As used herein, the phrase “nutrient source” means nutrients which can help sustain and provide for the growth of the plant from the regenerable tissue. Suitable nutrients include, but are not limited to, one or more of water, soil, coconut coir, vermiculite, an artificial growth medium, agar, a plant growth regulator, a plant hormone, a superabsorbent polymer, macronutrients, micronutrients, fertilizers, inorganic salts, (including but not limited to nitrate, ammonium, phosphate, potassium and calcium salts) vitamins, sugars and other carbohydrates, proteins, lipids, Murashige and Skoog (MS) nutrient formula, Hoagland's nutrient formula, Gamborg's B-5 medium, nutrient formula and native and synthetic soils, peat, vinasse or a combination thereof. Macronutrients include but are not limited to nitrate, phosphate and potassium. Micronutrients include but are not limited to cobalt chloride, boric acid, ferrous sulfate and manganese sulfate.
The nutrient source can also contain hormones and plant growth regulators including but not limited to, gibberellic acid, indole acetic acid, naphthalene acetic acid (NAA), ethephon, 6-benzylamino purine (6-ABP), 2,4-dichlorophenoxyacetic acid (2,4-D), and abcissic acid.
The nutrients can be present in an aqueous solution or aqueous gel solution, such as those well known in the art of plant propagation, including but not limited to natural and synthetic gels including: agar, agarose, gellan gum, guar gum, gum arabic, GELRITE™, PHYTAGEL™, superabsorbent polymers, silicate gel, carrageenan, amylose, carboxymethyl-cellulose, dextran, locust bean gum, alginate, xanthan gum, gelatin, pectin, starches, zein, polyacrylamide, polyacrylic acid, poly(ethylene glycol) and crosslinked versions thereof. Silicate gels can be formed, for example, by neutralizing a solution of sodium or potassium silicate with acid. In one embodiment, subsequent washing or soaking steps may be used to remove the excess salts. Optionally, the gel can then be infused with nutrients through soaking or other processes. Alternatively, the silicate gel can be formed from silicic acid, or from other precursors, including but not limited to alkoxysilanes, silyl halides, or silazanes.
The soil suitable for application inside the container where the regenerable plant tissue is to be inserted to grow should be able to provide aeration, water, nutrition, and anchorage to the growing regenerable plant tissue. Various kinds of soil that can be used in the container include synthetic soils like METROMIX® and vermiculite. It can also include natural soils such as sand, silt, loam, peat, and mixtures of these soils. The suitable soil can be present such that the container is at most 99% full. It is beneficial to leave at least 1 mm gap between the moist soil and the top of the container.

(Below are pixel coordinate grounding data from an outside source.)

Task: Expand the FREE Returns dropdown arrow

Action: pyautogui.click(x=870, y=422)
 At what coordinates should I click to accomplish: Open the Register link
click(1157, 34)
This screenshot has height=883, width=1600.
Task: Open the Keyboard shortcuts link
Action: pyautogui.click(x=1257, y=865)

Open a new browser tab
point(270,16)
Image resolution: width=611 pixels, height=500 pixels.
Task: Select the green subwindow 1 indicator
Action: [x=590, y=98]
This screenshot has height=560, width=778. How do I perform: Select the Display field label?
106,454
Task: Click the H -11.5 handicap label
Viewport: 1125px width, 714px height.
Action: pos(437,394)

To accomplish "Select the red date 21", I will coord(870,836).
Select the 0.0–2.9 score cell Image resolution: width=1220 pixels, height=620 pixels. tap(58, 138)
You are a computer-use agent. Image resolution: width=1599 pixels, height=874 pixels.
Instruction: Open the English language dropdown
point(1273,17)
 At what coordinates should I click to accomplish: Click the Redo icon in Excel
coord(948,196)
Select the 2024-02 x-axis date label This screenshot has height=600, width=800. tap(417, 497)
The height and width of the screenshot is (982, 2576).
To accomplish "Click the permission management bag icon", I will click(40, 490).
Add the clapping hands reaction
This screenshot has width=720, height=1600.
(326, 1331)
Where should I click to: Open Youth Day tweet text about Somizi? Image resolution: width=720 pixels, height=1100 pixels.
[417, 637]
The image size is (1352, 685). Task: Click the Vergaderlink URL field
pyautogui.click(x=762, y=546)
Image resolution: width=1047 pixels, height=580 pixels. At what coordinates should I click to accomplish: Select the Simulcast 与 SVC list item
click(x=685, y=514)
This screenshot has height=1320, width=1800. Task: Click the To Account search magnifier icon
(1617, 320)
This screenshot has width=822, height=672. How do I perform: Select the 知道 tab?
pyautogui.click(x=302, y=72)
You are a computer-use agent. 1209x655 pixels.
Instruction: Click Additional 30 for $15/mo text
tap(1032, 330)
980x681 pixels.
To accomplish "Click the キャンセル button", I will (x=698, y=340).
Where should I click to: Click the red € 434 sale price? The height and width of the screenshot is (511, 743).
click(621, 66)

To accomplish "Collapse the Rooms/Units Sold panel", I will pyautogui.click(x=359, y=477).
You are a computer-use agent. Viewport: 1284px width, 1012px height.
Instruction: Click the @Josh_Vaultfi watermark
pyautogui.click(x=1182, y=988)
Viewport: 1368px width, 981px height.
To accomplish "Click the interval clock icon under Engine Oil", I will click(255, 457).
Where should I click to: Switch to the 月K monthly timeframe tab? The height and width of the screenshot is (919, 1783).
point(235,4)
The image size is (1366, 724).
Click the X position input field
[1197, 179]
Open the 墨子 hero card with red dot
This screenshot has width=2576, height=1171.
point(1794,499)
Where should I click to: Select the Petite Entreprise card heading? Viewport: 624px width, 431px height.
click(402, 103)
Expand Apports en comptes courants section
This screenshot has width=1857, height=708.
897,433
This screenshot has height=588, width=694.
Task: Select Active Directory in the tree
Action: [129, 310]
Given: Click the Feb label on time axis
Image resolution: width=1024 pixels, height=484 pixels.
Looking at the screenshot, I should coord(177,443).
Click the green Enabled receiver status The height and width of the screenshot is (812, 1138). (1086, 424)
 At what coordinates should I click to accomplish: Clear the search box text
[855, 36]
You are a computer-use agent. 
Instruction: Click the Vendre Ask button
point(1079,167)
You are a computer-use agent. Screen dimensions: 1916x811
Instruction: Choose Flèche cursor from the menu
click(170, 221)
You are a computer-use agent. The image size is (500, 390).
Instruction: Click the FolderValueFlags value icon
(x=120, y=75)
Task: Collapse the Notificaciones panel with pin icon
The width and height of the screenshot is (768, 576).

The regenerable plant tissue within the container is partially embedded or in contact with the nutrient source and can be partially exposed to the airspace within the container. The term “partially exposed to an airspace”, as used herein, refers to a regenerable plant tissue that is either in contact with or has been partially embedded (i.e., 0 to 90% of the tissue submerged) in the nutrient source present in the container, with the remainder exposed to the airspace within the container. The regenerable plant tissue can also be placed on top of the nutrient source. As used herein, “airspace” means a void in the container that is empty of any solid or liquid material, and filled by atmospheric gasses such as air, for example. An airspace, as defined herein does not include the collective voids in a porous or particulate material.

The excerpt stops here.